Einer der bisherigen Redner in diesem Jahr war der französische Philosoph Lévy. Er hat in seinem Beitrag ein Denkmal mit den Namen der in der NS-Zeit ermordeten österreichischen Jüdinnen und Juden angeregt. Kurz darauf hat die Regierung genau das angekündigt. Wie steht die Stadt Wien dazu?

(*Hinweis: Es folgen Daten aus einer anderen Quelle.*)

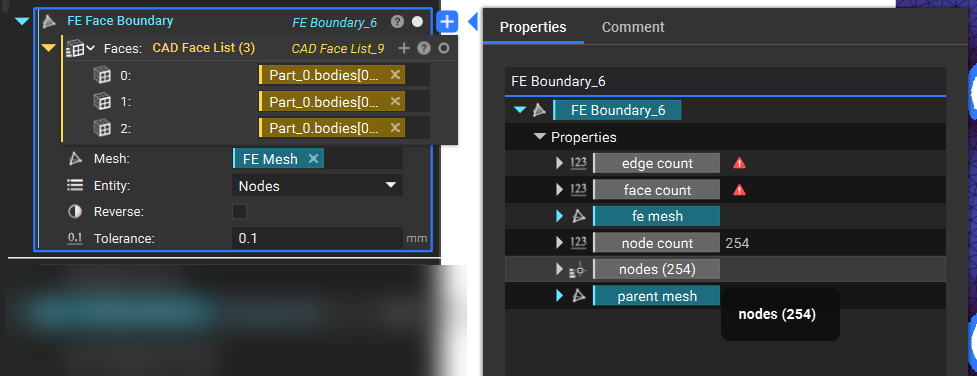Add item with CAD Face List plus icon
This screenshot has width=977, height=376.
click(404, 48)
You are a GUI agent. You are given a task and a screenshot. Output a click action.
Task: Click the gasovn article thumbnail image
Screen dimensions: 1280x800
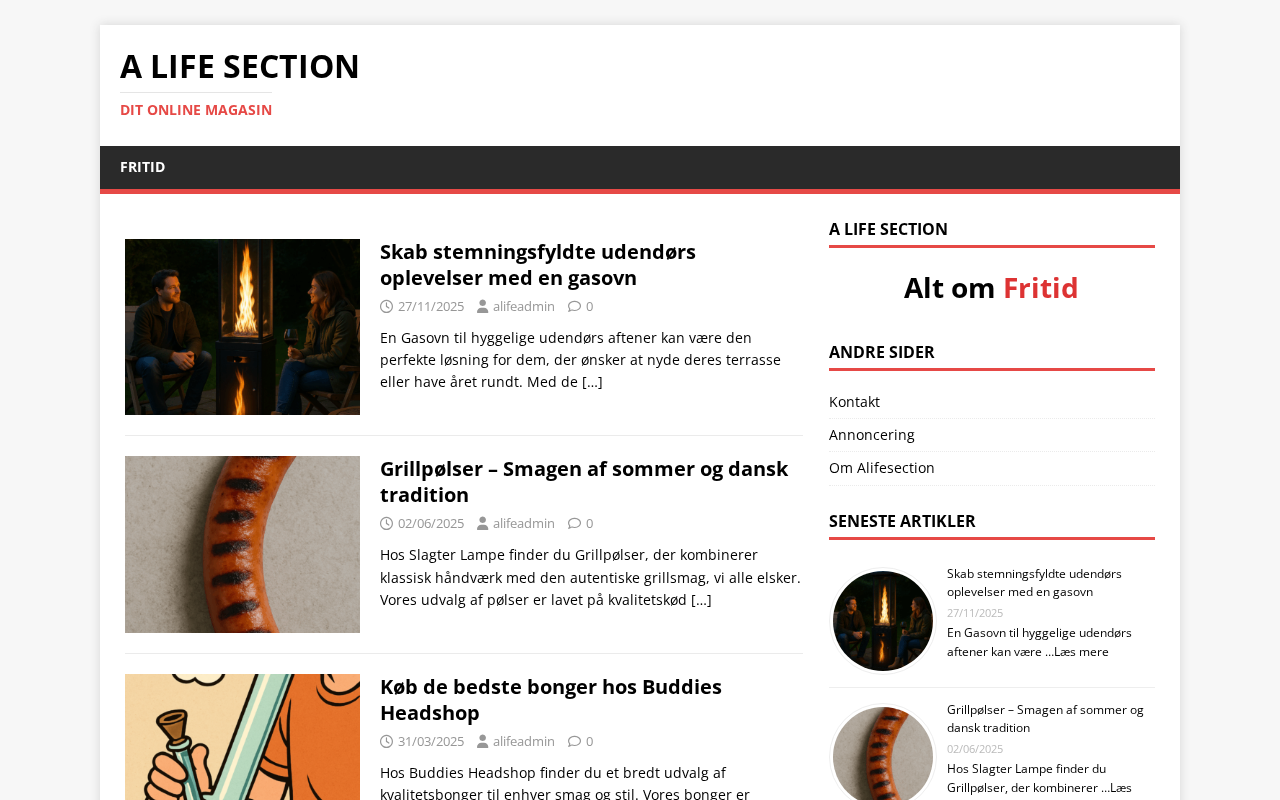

Das ist eine politische Frage. Dazu gibt es laufende Gespräche, es ist ja noch zu klären, wie die Finanzierung erfolgen soll. Mehr kann ich zu diesem Zeitpunkt dazu nicht sagen. Im Rahmen der Wiener Vorlesungen kann alles kontroversiell diskutiert werden, das muss aber nicht heißen, dass dabei getätigte Äußerungen die Positionen der Stadt wiedergeben.

Gibt es schon ein Jahresthema für 2019?
Noch nicht. Ich weiß auch nicht, ob wir jedes Jahr ein Jahresthema brauchen. Es wird aber voraussichtlich mehr in die Zukunft gehen. Auf jeden Fall wird das Programm 2019 eine Reihe von Veranstaltungen beinhalten, die Fragen aufwerfen, wie unsere Gesellschaft, unsere Stadt, der Wissenschaftsstandort 2030, 2040, 2050 aussehen wird und aussehen soll.